_GIVEN EXERCISE:_
In the libmad decoding code, reproduce everything from "MadStream stream;" down to "of the loop." verbatim.

_DOCUMENT TEXT:_
BStdFile bstd_file(file_);
// Initialize the structures used by libmad.
MadStream stream;
MadFrame frame;
MadSynth synth;
mad_timer_t timer;
mad_timer_reset(&timer);
// This is the decoding loop.
for (;;) {
// The input bucket must be filled if it becomes empty or if it's the
// first execution of the loop.
if (stream.buffer == nullptr || stream.error == MAD_ERROR_BUFLEN) {
size_t read_size;
size_t remaining;
unsigned char* read_start;
// {2} libmad may not consume all bytes of the input buffer. If the
// last frame in the buffer is not wholly contained by it, then that
// frame's start is pointed by the next_frame member of the stream
// structure. This common situation occurs when mad_frame_decode()
// fails, sets the stream error code to MAD_ERROR_BUFLEN, and sets
// the next_frame pointer to a non-NULL value. (See also the comment
// marked {4} below.)

(Item position entries)
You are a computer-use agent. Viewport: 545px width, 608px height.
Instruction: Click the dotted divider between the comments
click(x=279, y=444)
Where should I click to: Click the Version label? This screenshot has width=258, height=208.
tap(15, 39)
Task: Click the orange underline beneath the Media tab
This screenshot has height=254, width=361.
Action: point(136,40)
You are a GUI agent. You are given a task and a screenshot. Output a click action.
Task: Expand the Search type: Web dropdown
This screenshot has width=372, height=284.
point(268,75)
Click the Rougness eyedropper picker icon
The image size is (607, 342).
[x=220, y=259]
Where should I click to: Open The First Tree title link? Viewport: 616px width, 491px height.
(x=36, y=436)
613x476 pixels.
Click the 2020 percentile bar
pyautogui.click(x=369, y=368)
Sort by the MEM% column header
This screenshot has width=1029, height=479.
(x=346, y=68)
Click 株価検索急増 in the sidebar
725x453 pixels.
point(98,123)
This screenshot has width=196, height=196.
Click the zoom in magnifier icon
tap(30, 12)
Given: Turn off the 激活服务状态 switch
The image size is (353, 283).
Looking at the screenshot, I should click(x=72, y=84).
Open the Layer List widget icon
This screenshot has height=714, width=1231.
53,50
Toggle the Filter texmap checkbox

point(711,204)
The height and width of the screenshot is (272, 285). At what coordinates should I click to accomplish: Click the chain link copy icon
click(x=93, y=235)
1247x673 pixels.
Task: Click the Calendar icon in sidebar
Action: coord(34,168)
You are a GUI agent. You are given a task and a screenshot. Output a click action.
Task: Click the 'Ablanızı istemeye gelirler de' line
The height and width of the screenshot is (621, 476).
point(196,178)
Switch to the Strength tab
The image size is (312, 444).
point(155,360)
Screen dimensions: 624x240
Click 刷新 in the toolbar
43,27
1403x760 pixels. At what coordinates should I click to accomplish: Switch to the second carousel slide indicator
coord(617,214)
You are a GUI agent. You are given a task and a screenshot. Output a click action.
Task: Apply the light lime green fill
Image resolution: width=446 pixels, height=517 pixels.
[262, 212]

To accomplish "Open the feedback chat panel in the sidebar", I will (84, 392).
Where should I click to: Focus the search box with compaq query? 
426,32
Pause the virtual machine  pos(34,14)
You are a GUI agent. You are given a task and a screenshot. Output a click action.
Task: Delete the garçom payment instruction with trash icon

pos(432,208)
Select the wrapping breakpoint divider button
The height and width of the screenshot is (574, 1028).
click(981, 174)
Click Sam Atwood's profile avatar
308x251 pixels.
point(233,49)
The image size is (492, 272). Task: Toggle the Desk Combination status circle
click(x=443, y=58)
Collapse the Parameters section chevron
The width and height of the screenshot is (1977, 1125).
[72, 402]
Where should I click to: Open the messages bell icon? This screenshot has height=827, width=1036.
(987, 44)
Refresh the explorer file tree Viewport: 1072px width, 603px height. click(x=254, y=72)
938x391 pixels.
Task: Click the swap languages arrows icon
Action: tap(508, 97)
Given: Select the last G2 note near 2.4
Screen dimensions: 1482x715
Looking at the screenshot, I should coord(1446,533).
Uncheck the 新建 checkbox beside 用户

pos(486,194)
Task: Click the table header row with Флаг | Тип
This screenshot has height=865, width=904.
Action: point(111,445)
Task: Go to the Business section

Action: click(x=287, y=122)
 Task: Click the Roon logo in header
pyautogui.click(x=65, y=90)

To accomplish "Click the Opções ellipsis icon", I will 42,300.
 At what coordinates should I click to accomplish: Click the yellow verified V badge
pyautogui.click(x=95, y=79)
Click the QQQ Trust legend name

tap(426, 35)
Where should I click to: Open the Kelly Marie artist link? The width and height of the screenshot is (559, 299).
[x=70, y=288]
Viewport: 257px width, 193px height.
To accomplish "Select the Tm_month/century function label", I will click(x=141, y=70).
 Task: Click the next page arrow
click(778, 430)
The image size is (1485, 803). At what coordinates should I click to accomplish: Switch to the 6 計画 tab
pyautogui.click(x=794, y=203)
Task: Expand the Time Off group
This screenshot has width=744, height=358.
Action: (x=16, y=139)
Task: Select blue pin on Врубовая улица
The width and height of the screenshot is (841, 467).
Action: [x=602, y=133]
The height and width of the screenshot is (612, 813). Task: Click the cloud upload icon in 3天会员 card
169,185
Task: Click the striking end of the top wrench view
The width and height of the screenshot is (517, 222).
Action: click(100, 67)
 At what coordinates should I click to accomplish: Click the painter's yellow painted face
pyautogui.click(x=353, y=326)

_OUTPUT FOR THIS TASK:_
MadStream stream;
MadFrame frame;
MadSynth synth;
mad_timer_t timer;
mad_timer_reset(&timer);
// This is the decoding loop.
for (;;) {
// The input bucket must be filled if it becomes empty or if it's the
// first execution of the loop.